Deployment and MEAN Black Belt
This morning I learned how to deploy via AWS (Amazon Web Services). I think usually, students deploy via Heroku (although there are a bunch of options to deploy). Heroku is very simple, you create a deployment server and git push your project unto that server where it will automatically run. Once you write 'heroku open', it will open up on your browser your project and if everything ran right, the project will load with its own database. AWS deployment is similar, but a lot more work as you have to go on the AWS site to launch a new instance of your project. Then you go onto your ubuntu server, type in that specific instance IP which will send you to a cloud server. The instruction had us go into a specific directory where we have to install node.js and changing to another directory to git clone our project from GitHub and finally linking our project into another directory and finally starting the server that way. Oh, and there is another public IP that your AWS instance gives you, which is what you use to share it publicly. And that is how AWS deployment works..don't know if I'm going to deploy on AWS that often.

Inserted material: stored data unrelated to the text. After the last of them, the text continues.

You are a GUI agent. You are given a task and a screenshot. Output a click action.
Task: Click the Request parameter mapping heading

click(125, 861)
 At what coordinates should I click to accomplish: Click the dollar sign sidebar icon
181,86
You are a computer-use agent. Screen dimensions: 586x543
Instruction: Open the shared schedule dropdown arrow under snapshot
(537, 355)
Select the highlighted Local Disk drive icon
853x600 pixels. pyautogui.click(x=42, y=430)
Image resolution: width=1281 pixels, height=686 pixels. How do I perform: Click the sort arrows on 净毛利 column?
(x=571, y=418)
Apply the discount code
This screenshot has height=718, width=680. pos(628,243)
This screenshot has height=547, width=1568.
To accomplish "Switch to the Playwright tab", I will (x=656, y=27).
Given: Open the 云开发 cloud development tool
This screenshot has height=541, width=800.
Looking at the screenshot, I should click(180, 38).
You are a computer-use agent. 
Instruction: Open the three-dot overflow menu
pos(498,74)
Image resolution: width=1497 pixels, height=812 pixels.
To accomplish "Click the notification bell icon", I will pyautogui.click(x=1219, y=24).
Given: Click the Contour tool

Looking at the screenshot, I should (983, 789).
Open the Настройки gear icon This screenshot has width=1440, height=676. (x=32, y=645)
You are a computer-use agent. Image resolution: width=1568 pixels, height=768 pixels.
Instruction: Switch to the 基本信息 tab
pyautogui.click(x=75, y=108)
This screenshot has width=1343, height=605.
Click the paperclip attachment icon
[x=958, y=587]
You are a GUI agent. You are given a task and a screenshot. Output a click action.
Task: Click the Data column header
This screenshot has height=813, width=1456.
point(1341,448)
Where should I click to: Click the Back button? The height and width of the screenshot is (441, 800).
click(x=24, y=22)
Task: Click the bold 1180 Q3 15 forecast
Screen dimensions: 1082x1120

Now onto the black belt. I was pretty nervous for the exam since I thought it would be a lot harder than the red belt and I was not very confident in my MEAN skills besides finishing up the Discussion Board assignment yesterday. Upon unlocking the test however, it wasn't as bad as I thought it was. The only thing I haven't seen was the use of time to act as data that needs to be manipulated to have certain functions. I got almost all the features but during the last hour and a half, I was attempting to plug in the last feature and it broke my code and I spent the remainder of my time desperately trying to fix my code. At one point, I was reading a function name and its code and....I had no idea how it related to the flow of information between my client side and my server side. Talk about a brain meltdown. Anyways, although I didn't get a perfect score on it, I was reasonably happy that I was able to solve a lot of things that I didn't have prior experience with.